La investigación por el decomiso de más de 100 kilos de oro en el aeropuerto internacional de Viru Viru continúa bajo presión luego de que diversas voces políticas y jurídicas cuestionaran que únicamente una persona permanezca detenida por un caso cuyo valor bordea los 25 millones de dólares. Los cuestionamientos apuntan a que la dimensión del operativo hace difícil sostener que el traslado del mineral hubiera sido ejecutado por un solo individuo, por lo que exigen ampliar las pesquisas para establecer toda la cadena de responsabilidades.
Cuestionamientos al desarrollo del proceso
La diputada de Alianza Libre, Lissa Claros, manifestó que el avance del caso genera desconfianza debido a que las investigaciones no alcanzaron, hasta ahora, a otras personas que fueron intervenidas durante el operativo. Según indicó, la ciudadanía espera respuestas claras sobre quiénes organizaron, financiaron y facilitaron el traslado del cargamento.
«Justicia y Policía pierden credibilidad. ¿Cómo es posible que solo se tenga a un solo detenido en posesión millonaria de oro y los otros estén libres?», afirmó la legisladora.
Claros también pidió explicaciones al Gobierno por la conducción del caso y sostuvo que el ministro de Gobierno, Marco Antonio Oviedo, debe asumir responsabilidad política. «El Gobierno debe dar una explicación inmediata y destituir al ministro Oviedo, por incapaz», declaró.
La parlamentaria observó además que la Asamblea Legislativa haya decidido convocar inicialmente al ministro de Gobierno para brindar un informe sobre el caso, antes que al Ministerio Público, institución que dirige la investigación penal.

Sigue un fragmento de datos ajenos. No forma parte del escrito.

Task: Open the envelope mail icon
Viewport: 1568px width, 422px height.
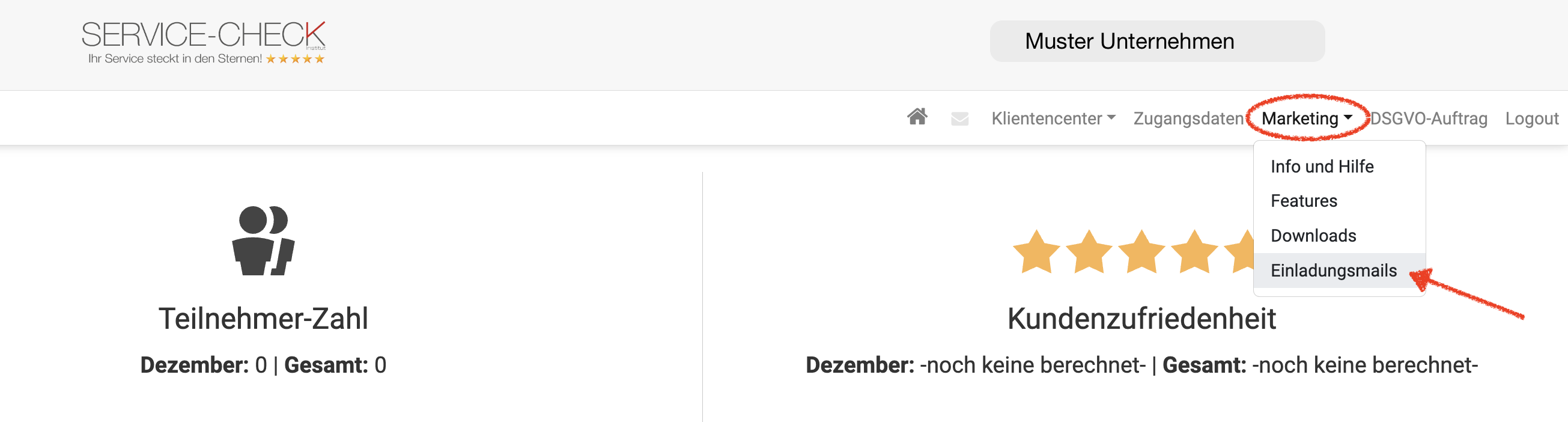Action: point(959,119)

Exigen llegar a todos los involucrados
El secretario ejecutivo de la Confederación Sindical Única de Trabajadores Campesinos de Bolivia (CSUTCB), Joel Guarachi, señaló que el hallazgo del cargamento representa apenas una parte de un problema mayor relacionado con el tráfico ilegal de minerales.
«Es solo la punta del iceberg», afirmó el dirigente, quien pidió que la investigación identifique a todos los responsables y establezca si existieron niveles de protección o encubrimiento para facilitar el traslado del oro.
Guarachi también cuestionó la actuación gubernamental y sostuvo que, si las investigaciones avanzan sin restricciones, podrían involucrar a autoridades de mayor jerarquía.
Legisladores observan inconsistencias
El diputado Rafael López sostuvo que la investigación presenta aspectos que todavía requieren ser esclarecidos. Indicó que resulta poco creíble que un cargamento de semejante magnitud pudiera movilizarse únicamente con la participación de un joven de 20 años, quien actualmente cumple detención preventiva.
«Solamente arrestaron a un niño de 20 años, pero él no va a ser Giman, no va a ser Hulk para transportar solito esos más de 100 kilos de oro; ha necesitado ayuda», manifestó.
El legislador anunció que impulsará peticiones de informe para conocer cómo se desarrolló el procedimiento y por qué otras personas inicialmente arrestadas recuperaron su libertad. También señaló que corresponde determinar quién elaboró la documentación utilizada para el transporte del mineral y quién autorizó su desplazamiento.
Observan responsabilidades institucionales
El abogado Jorge Durán afirmó que el caso debe investigarse sin limitar el alcance de las pesquisas. A su juicio, existen elementos suficientes para revisar la actuación de las instituciones encargadas de controlar el movimiento de minerales dentro del país.
«¿Cómo es posible que instituciones serias del Estado (…) permitan el contrabando?», expresó. También sostuvo que el oro incautado no debería ser restituido mientras continúen las investigaciones y remarcó que Bolivia pierde cada año importantes recursos económicos por la salida ilegal de este mineral.
Por su parte, el diputado Sergio Chávez afirmó que la investigación debe establecer quiénes facilitaron el traslado del cargamento desde Santa Cruz hasta Viru Viru y si existieron autorizaciones o participación de otras personas durante el recorrido. El legislador insistió en que un caso de estas dimensiones requiere identificar a toda la estructura que intervino en la operación y no limitar el proceso a un solo detenido.